On Using Music To Manage Mental Illness

Music is a way to connect, a way to heal... a way of life, even.

Music is a way to connect, a way to heal... a way of life, even.

For the first time since I began making them, my seasonal playlist has become so long that I’ve decided to start a “Part II.” Since the fall of 2015 (according to Spotify, at least), I have kept an ongoing record of the songs I listen to over and over, organized according to each season.

Winter of 2016 was brimming with Hamilton, and last summer was full of Mitski and Frightened Rabbit. “Songs to melt to,” I remember thinking when I listened to it. 

It started out as an idea I got from a Rookie article — maybe one day I’ll remember which one — that talked about keeping a monthly playlist of all the songs you listened to while you were away at college. One month seemed too short a time to make a solidly good playlist, and I suck at attending college consistently, so the concept morphed into a seasonal mood playlist. It feels more like an emotional journal than a record of anything going on beyond the confines of my earbuds, my battered bluetooth speaker, or the place where the tape deck used to be in my truck that I shove my phone into when I want to listen to music while I drive. 

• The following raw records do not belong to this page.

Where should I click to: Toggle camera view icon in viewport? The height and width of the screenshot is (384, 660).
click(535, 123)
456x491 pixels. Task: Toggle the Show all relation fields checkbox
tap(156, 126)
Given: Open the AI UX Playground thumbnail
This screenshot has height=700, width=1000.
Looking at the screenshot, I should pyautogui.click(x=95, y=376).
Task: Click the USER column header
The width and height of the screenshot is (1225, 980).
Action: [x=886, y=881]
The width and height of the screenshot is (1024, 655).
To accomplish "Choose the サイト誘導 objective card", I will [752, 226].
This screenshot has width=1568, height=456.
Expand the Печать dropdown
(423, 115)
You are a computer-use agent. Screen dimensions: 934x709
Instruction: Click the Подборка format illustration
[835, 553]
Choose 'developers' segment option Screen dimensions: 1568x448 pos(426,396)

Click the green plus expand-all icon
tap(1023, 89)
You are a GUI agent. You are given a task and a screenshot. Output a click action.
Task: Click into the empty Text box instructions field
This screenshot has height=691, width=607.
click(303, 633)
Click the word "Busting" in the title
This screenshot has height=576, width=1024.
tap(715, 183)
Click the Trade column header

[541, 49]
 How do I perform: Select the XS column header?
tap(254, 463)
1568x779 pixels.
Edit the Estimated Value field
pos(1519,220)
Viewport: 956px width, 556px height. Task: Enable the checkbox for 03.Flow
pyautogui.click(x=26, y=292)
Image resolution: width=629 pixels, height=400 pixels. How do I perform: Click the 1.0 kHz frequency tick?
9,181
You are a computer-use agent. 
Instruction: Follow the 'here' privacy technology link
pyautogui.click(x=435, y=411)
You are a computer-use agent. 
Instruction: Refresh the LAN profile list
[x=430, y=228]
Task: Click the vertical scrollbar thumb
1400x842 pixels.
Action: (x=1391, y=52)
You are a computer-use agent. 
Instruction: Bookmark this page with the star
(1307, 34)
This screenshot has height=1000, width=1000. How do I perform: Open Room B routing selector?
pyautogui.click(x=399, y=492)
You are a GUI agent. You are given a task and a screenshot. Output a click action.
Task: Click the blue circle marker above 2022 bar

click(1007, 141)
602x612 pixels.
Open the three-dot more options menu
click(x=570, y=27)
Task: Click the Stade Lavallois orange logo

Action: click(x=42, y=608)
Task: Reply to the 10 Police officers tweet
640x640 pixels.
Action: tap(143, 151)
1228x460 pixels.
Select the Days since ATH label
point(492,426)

Sometimes the playlists are angsty and melodramatic and indulgent. Lots of Fiona Apple and Tori Amos — and once, as embarrassing as it was earnest, “Red Football” by Sinead O’Connor. Other times, I’ll veer off on a tangent and start playlists based on movies I’m watching or books I’ve been reading. In any case, it somehow ended up being a much more confessional process than I anticipated; sometimes it feels more intimate than if I were to keep a more traditional sort of journal. For all my love of curating and archiving, I am terrible at keeping a daily diary. 

"When I forget to eat and fail to sleep, I still manage to turn on a song."

A lot of my coping skills and self-care routines are deliberate processes that I've spent a long time figuring out. They are weighted with intention, and that’s how they keep me grounded and sane. But music seems to be more intrinsic to the way I move around in the world. There’s a picture of me as a baby that makes me wish I could remember the moment it was taken: I’m sitting on my Dad’s desk, back up against the wall, legs splayed out across the dark wood. All around me are stacks and stacks of CDs, some of them organized on display stands, many of them grasped carelessly in my eager little hands. I’m smiling at someone above me and laughing in blissed-out shrieks — that someone is probably my Dad.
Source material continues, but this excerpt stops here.